Talking About White Supremacy without Using the Words White Supremacy


Artwork from Amplifier by Yocelyn Riojas

I got a little help with tonight’s blog topic. Lilliann challenged me to write about white supremacy without using the words white supremacy. My other friend Kirk then said, “but why tho.” I see his point, we need to name bad behaviors so we can speak truth to power and label them to disarm and increase white people’s racial literacy and tolerance. To bring both of these thoughts together in one, hopefully cohesive, blog post I’m going to list out ways white supremacy shows up in our everyday work lives that often goes unnamed.

First, let’s do a short primer on what is white supremacy. Many people, especially white people, see images of white supremacist such as the KKK, cross burnings, Confederate flag, and in modern times the white nationalist movement. Yet this one view of white supremacy is incomplete. White supremacy isn’t just a group of people behaving a certain way, it is also a set of beliefs and attitudes that allow white people to feel superior and demand actions that cater to their needs first. White supremacy is almost never named and because of this, it is an underlying way societies and communities organize that favor whiteness.

Back to Lilliann’s challenge to write about white supremacy without naming it, here is a list of ways white supremacy shows up but not always labeled as white supremacy. One of the reasons the challenge came up is many times as soon as we name white supremacy white people shut down and stop listening and processing. When this happens the conversation is stalled and white supremacy continues to reign. Below are examples where white supremacy happens but is rarely named.

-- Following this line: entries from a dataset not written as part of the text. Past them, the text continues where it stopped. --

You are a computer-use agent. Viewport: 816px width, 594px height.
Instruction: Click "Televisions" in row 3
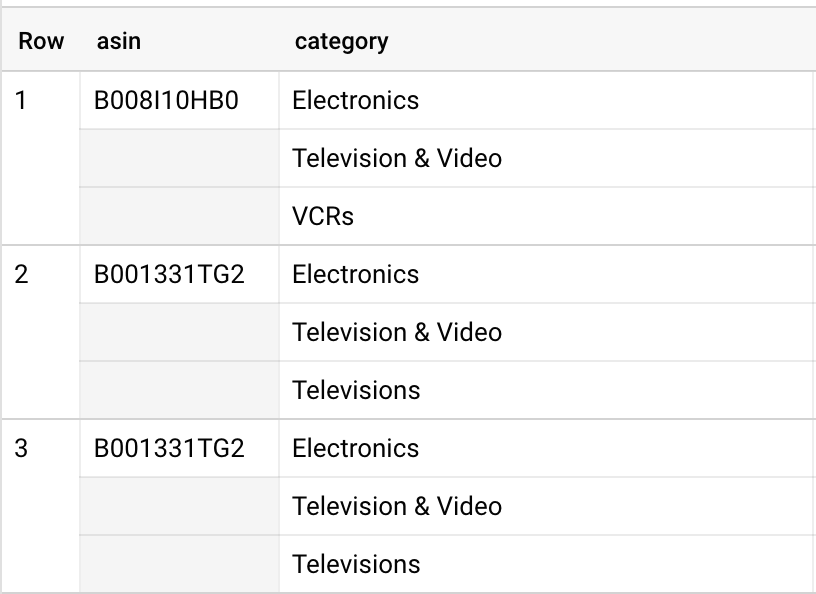[356, 565]
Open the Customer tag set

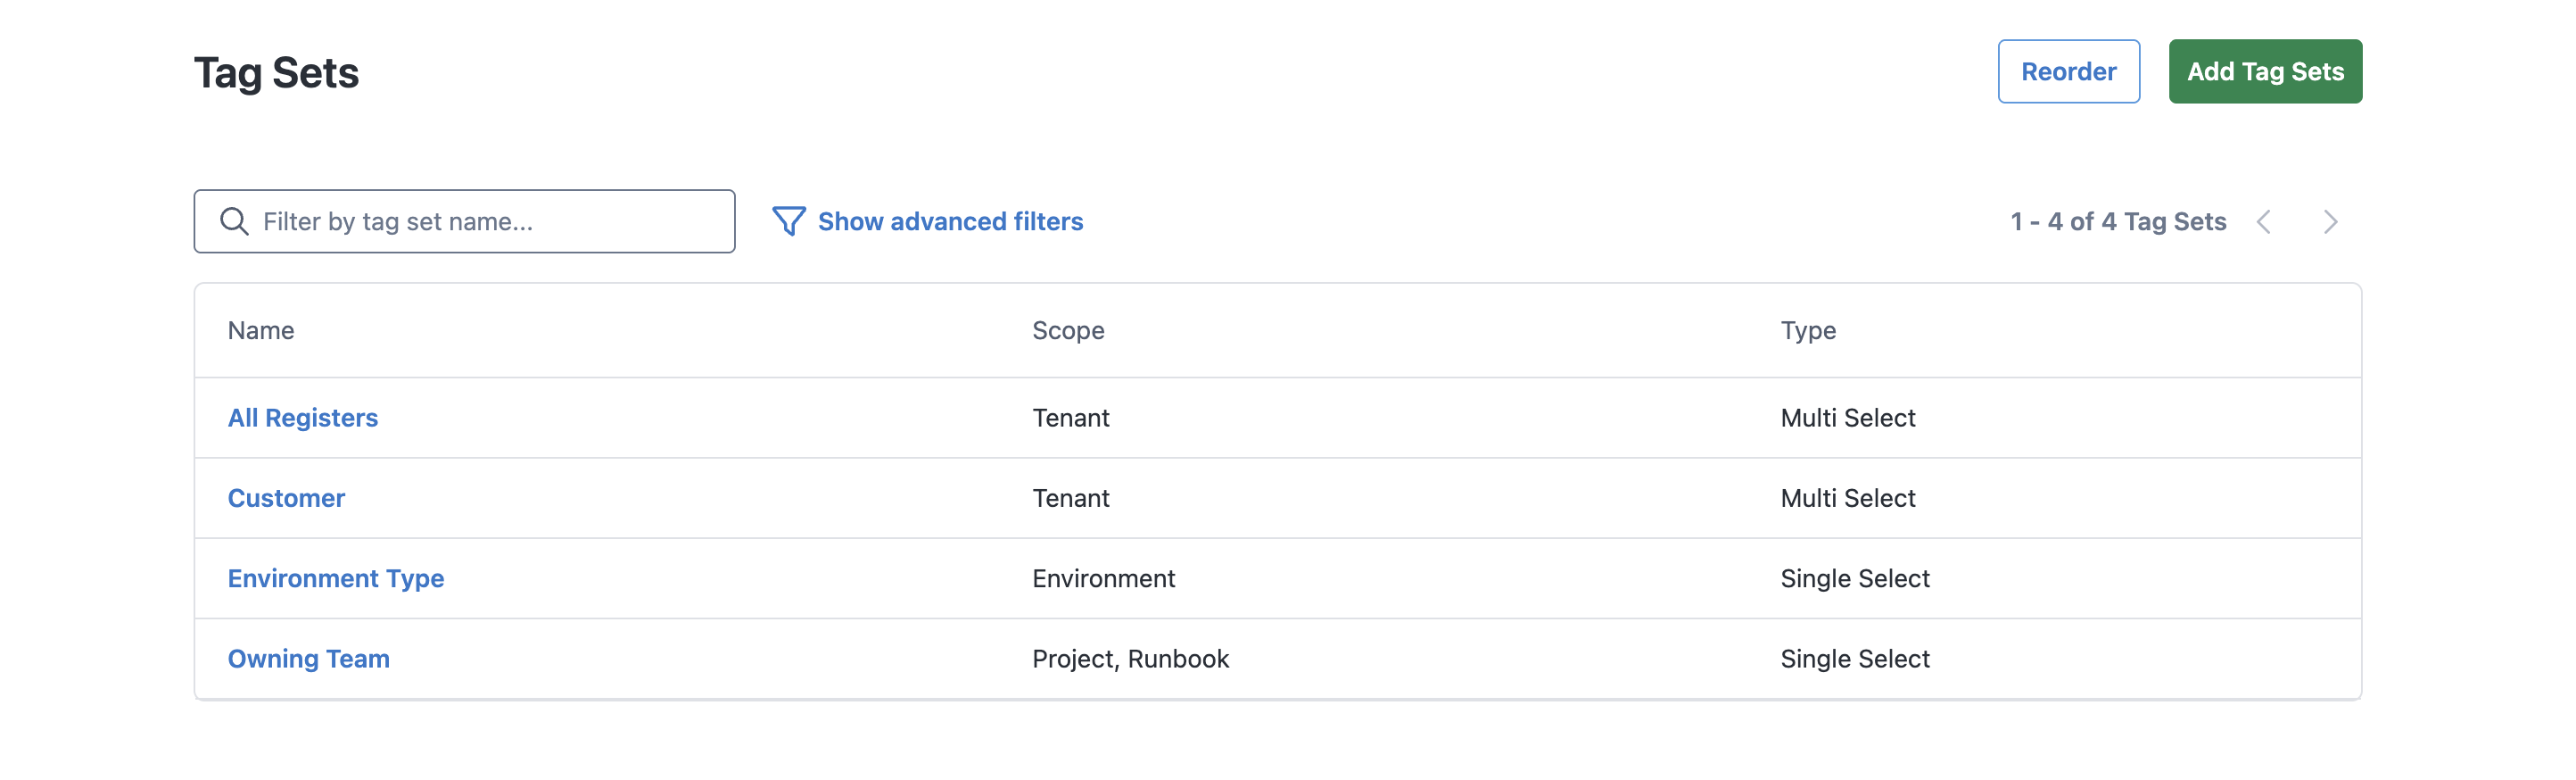point(286,498)
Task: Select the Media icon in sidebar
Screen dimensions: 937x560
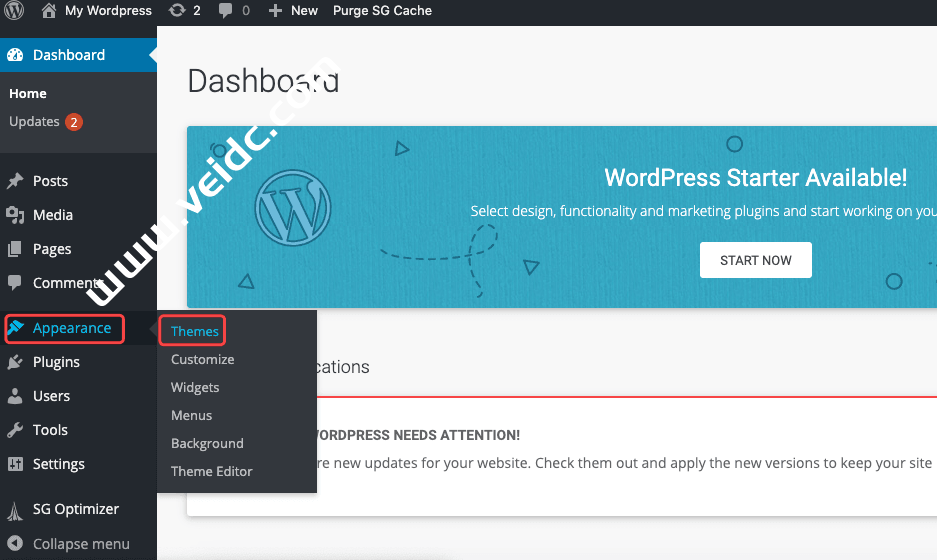Action: (15, 215)
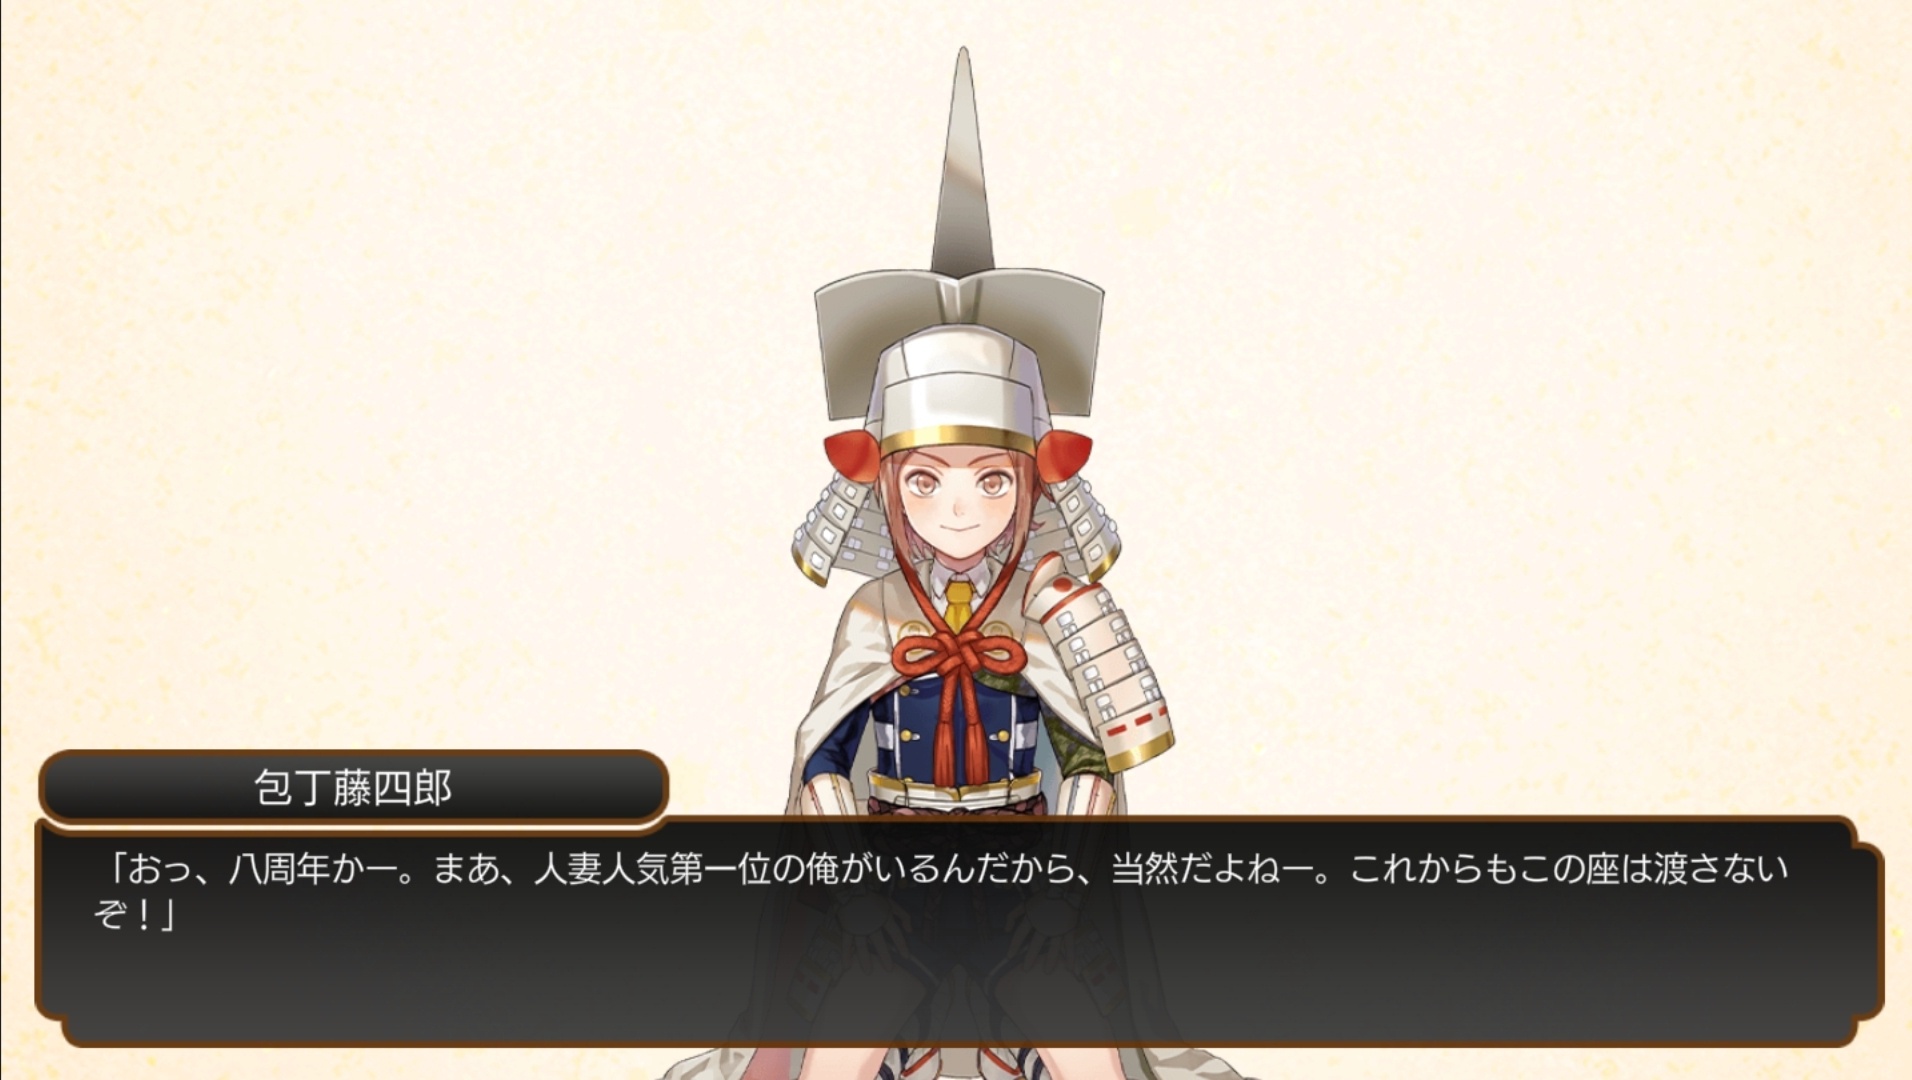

  1. White dude complains loudly and vocally about having to go to diversity training. White supremacy shows up because as a white person he feels he is exempt from having to talk about and think about race. This same white dude will become defensive or sullen white dude in the training either saying “prove it to me,” or refusing to participate using his white power to focus on him versus learning about others.
  2. White business in Chicago that trademarked “Aloha Poke” and is enforcing the trademark and telling other Aloha Poke businesses to cease and desist using Aloha Poke. If you know anything about Hawaiian language and culture the word Aloha is ubiquitous as Hawaii itself. How dare a white guy feel he can ‘own’ (colonialism and a form of supremacy) the word Aloha.
  3. Who controls the giving and the resources, white people. There is no accountability to communities of color. Some foundations do better, some are woke, but overall as an industry and practice philanthropy upholds white supremacy yet we rarely ever name foundation’s as practicing white supremacy. Can you imagine telling the head of a large foundation that their foundation was practicing white supremacy, say goodbye to that multiyear general operating grant.
  4. Only talking about race when around people of color. I have a friend who is white passing and can easily navigate white spaces and poc spaces. He said the conversation changes when pocs are in the room, all white they rarely talk about race. Supremacy at play by not having to think or talk about race unless forced to think and talk about race.
  5. Talking about white fragility instead of talking about racism. Why are you focusing on whiteness instead of the real issue of racism? Supremacy at play, ability to control the conversation to what is more comfortable for white people.
  6. Saying All Lives Matter instead of saying Black Lives Matter. Need this one explained? Supremacy shows up by the dismissal and erasure of Black people. This is also how anti-Blackness shows up in liberal “we’re good people with Black friends” spaces.
  7. Talking about Trump but not talking about his racialized views and policies.
  8. This one isn’t work related, but I’ve seen it come up several times in several parent groups. Cosmic Kids Yoga. I cannot stand Cosmic Kids Yoga – cartoon themed yoga isn’t yoga. A perky blue jumpsuit wearing white women has taken an indigenous practice and stripped it to suit her needs and make a profit. Moana, Trolls, and Star Wars themed and narrated storylines with ‘yoga’ moves is stealing yoga from its indigenous Indian roots. Call it stretching, movement, anything but yoga and I’ll stop ranting, I’m not against teaching kids yoga even by video, I am against a white women stripping yoga of its roots for profit. White supremacy taking what you want when you want and not caring who you stole it from.

I didn’t quite rise to the full writing challenge of not naming white supremacy, but I hope you can now spot more easily how white supremacy behaviors show up in our everyday life. Some may argue some of the examples I used should fall under different terms. I won’t argue with them since naming things is an activity that white society makes us do too. In poc spaces I’ve been in we just talk story and share how annoyed we are with the way it but being able to name white supremacy is one of many ways we have to chip away at it.